Talking about climate change is not doing something about it.
I have spent hours upon hours attending lectures, talks, and conferences discussing climate change, asking what we can do to solve the “problem of our generation.” It feels good. It is simply nice to go listen to some guy who has some authority say some stuff. You ask a couple questions and then you feel like somehow you are less a part of the problem, because “at least you are thinking about it.”
Honestly, I need to stop attending these lectures; I know what I need to do to help the environment. I know that no lecturer is going to tell me something I can do that will benefit the environment without causing me some discomfort, because that doesn’t exist. So why even go? They don’t excite me for more than a day, and honestly they’re just a waste of my time.
Stopping the death spiral we are in will not be comfortable, it will not be fun, and it will not involve cool eco-gadgets nor big new ideas. However, it will involve pedaling in the cold, using a nasty smelling water bottle, and being uncomfortably warm in your house. And it will not relent. It will be merciless.
It will never be easy for me, nor will it for you.Together we will do uncomfortable things, with no end in sight. Much like Forrest Gump, we will start running and we won’t stop. We will deal with this until the day we die. And I don’t need some envi-sci major to tell me why it’s important. I have to do it for the sake of the future. I don’t have to be excited about it.
These talks are designed to make everyone feel good. The speaker feels like they are making an impact, the organizers feel like they are spreading the information, the people with questions seek to provoke thought from the audience or share their story, and the rest of the audience feels like they spent an hour helping the environment. What little excitement is gained is quickly lost over dinner.
Also, I would like to clarify the reasons for a student climate strike: Strike if your school refuses to make positive change. Strike if there are deniers in your administration. Strike if you are doing everything you can and no change is happening. Strike if you are told to be quiet.
Any other situation does not necessitate a strike. In fact, I believe it just dilutes the potency of a strike. Because if you strike when you don’t have to, what are you offering? I believe you are creating a place for people who don’t actually care to seem like they do. A place to get people excited for an hour, and then forget in at most a week. A place to stop traffic (which just pollutes more). A place where people who already know what they should be doing, but still don’t do it, can feel as if they are doing their best; they are not.

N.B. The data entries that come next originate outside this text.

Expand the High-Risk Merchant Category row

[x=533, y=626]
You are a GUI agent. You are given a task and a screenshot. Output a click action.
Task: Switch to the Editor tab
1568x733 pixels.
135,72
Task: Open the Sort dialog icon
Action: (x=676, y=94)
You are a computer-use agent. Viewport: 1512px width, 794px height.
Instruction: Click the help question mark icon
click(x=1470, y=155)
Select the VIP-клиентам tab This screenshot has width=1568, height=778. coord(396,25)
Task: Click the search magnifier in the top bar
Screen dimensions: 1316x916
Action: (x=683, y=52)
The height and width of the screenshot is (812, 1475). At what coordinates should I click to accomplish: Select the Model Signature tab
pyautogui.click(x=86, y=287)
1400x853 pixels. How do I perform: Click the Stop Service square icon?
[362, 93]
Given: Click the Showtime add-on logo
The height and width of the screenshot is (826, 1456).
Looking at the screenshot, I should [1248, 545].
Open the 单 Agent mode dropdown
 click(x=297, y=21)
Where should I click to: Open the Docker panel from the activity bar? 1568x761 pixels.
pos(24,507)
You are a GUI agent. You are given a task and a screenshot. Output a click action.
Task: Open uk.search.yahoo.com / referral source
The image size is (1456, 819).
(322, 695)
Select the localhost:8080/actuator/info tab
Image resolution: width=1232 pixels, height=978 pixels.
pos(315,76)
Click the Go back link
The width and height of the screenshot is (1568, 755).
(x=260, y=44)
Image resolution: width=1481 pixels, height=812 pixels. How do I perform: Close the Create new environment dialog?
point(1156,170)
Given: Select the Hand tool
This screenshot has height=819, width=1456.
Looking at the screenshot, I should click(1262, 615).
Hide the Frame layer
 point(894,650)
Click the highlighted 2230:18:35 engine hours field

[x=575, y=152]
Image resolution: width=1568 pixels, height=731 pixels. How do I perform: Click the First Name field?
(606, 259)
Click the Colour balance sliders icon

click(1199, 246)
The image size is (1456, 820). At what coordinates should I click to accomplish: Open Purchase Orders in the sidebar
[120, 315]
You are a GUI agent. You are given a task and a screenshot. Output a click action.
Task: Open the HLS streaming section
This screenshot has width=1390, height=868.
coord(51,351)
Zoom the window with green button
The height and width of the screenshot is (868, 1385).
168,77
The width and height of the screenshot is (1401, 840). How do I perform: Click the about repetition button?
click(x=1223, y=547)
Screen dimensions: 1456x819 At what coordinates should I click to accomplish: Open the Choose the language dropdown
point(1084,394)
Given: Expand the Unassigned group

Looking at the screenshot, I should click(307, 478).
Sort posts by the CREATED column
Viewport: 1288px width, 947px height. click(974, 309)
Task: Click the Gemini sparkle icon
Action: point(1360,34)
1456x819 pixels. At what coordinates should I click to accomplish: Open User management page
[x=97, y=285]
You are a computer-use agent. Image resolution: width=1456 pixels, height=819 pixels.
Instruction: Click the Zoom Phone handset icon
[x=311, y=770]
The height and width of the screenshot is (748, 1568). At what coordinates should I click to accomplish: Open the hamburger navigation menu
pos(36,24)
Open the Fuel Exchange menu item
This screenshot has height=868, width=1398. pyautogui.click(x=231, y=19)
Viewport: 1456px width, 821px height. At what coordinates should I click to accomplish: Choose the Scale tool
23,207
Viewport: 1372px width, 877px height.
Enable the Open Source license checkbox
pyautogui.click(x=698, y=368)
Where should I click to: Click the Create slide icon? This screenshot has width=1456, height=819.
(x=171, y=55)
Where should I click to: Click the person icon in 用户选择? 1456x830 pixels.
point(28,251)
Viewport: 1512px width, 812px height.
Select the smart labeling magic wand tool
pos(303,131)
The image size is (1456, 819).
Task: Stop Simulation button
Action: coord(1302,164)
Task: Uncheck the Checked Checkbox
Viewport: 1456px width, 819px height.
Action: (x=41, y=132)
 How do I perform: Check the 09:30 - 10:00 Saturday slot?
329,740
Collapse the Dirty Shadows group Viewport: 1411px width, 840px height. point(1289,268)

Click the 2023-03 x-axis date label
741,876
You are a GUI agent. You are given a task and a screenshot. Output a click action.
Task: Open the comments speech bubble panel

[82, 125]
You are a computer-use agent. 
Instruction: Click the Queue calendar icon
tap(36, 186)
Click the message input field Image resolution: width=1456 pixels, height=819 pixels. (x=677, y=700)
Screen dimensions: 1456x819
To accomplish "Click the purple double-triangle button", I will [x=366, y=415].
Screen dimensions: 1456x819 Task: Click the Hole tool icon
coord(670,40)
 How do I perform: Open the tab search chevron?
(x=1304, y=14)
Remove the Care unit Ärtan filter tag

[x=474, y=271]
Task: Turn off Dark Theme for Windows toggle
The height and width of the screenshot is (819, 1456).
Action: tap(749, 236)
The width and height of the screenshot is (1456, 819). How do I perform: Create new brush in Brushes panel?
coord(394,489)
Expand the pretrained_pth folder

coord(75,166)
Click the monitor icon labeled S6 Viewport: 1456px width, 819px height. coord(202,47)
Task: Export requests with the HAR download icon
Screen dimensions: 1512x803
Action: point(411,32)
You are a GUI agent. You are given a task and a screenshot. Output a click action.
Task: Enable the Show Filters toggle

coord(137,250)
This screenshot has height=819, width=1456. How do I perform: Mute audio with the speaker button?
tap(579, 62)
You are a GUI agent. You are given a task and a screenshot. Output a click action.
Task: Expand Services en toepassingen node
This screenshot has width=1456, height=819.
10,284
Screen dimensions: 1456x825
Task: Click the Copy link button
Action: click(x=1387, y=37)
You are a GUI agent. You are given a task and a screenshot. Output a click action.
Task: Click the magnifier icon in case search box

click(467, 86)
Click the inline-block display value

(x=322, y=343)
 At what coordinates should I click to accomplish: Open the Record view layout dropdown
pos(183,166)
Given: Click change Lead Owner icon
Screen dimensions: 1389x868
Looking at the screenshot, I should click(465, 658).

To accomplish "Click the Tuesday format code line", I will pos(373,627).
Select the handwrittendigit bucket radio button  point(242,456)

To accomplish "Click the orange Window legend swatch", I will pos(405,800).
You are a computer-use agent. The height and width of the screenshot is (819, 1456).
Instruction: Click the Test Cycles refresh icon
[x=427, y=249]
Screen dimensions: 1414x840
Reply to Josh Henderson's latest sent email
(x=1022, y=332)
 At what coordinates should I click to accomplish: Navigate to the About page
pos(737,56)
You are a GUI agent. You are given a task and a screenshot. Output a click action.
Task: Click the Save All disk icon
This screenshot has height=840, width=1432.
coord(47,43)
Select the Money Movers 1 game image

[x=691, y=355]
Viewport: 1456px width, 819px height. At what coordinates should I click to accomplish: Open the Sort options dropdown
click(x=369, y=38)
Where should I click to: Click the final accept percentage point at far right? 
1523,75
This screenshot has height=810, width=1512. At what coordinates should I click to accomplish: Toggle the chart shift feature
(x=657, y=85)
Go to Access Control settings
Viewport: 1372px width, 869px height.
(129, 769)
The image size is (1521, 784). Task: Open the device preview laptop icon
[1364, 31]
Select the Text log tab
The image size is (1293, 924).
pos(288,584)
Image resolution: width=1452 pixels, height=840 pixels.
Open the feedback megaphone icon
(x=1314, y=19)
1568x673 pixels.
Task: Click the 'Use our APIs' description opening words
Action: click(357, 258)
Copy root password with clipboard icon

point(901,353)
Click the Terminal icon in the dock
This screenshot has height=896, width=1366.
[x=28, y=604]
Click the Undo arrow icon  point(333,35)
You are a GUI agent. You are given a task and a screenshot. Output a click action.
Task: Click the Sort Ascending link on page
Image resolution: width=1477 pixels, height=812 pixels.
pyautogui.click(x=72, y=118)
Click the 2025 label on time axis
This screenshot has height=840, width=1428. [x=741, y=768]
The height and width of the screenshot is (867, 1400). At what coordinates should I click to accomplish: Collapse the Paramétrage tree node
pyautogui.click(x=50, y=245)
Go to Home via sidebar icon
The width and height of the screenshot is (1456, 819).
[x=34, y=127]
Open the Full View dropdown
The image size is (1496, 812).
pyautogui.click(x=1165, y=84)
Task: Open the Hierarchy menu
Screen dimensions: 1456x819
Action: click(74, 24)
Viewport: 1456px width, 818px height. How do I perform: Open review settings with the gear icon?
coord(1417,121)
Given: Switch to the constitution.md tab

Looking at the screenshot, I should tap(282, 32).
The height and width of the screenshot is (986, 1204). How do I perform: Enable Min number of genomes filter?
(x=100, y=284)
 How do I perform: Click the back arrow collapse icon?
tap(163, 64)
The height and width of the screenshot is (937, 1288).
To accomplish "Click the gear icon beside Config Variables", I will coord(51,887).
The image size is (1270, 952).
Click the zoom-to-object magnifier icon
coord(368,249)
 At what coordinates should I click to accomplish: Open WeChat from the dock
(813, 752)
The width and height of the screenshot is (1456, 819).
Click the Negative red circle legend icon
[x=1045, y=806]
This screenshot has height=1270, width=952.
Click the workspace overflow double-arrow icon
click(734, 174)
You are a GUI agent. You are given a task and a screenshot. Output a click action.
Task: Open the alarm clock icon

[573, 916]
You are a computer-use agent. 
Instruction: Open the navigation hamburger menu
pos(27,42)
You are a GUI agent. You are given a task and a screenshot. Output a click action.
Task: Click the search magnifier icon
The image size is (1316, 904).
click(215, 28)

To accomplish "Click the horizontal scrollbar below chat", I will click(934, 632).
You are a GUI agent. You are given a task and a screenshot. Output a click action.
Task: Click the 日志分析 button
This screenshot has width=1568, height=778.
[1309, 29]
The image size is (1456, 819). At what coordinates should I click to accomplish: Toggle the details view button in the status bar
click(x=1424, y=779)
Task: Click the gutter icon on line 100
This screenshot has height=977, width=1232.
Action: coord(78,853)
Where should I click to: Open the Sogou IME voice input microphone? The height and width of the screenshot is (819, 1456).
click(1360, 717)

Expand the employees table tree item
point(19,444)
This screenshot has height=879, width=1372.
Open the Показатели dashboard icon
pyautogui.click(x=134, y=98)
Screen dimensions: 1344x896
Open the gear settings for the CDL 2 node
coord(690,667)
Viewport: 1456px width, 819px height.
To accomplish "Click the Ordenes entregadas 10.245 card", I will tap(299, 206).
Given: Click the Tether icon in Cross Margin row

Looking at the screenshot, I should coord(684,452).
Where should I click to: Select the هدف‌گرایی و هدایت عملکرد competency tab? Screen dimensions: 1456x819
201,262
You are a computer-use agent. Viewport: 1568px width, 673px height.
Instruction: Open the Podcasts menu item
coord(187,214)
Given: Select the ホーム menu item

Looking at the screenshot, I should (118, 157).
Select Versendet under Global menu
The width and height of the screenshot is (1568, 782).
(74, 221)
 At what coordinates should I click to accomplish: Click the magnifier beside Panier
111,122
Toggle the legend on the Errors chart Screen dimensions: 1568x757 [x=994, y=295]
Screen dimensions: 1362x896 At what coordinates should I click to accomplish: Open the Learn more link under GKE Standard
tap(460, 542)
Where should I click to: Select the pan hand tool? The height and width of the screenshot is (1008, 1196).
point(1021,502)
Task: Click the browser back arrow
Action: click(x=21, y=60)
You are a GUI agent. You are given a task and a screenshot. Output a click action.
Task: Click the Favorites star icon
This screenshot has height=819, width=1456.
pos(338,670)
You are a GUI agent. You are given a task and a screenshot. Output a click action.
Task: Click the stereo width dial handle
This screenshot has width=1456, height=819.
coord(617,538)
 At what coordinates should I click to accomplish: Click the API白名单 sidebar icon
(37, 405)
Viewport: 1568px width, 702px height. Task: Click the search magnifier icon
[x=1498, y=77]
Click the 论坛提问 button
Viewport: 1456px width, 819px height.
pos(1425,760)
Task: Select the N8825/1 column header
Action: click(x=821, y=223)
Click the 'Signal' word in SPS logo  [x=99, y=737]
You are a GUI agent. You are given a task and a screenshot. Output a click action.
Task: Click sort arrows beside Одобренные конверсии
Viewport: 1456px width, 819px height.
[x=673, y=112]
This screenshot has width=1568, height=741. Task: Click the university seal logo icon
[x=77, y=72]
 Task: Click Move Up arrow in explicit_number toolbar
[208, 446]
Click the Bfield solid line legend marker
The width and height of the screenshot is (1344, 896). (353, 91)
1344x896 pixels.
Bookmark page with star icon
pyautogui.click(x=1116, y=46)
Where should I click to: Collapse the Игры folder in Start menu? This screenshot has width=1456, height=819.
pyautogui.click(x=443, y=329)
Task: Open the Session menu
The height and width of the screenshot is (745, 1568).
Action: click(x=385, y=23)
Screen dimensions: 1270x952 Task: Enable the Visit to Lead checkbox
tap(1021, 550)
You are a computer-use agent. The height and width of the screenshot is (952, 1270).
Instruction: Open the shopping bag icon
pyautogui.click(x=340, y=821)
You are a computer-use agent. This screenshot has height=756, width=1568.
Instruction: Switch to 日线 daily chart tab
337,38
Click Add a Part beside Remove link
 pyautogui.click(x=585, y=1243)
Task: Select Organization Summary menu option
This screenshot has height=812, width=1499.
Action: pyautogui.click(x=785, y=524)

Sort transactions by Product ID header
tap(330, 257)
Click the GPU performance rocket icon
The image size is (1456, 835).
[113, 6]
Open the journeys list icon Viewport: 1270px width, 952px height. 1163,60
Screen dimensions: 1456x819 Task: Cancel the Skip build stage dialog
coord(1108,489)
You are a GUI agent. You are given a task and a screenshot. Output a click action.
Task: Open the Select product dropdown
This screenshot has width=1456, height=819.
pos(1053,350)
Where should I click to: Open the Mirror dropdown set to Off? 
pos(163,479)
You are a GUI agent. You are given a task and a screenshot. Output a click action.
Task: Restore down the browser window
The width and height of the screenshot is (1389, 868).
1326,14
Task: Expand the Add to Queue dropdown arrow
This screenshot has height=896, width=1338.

No speaker wants to make you feel bad about yourself. No speaker will tell you, “it’s going to be the biggest pain in the neck.” No speaker will tell you just how much making a difference will suck, because that won’t make anyone excited to make a difference.
We don’t need people who want to help the environment, we need people who do. The solution is not in a metal straw that comes in recycled cardboard box, it is in drinking in the same way people have since the dawn of the cup.
All of these talks and gadgets and lectures and strikes are distractions from the long and un-fun process that is making a world inhabitable for generations to come. I know that studying the environment is about the last thing that I would like to do, and thinking of some new magic solution, some feat of engineering, is better left to STEM kids.
I just have to embrace the inevitable suckiness and do what’s necessary simply because I have to. Not because it’s rewarding, but because I literally have to.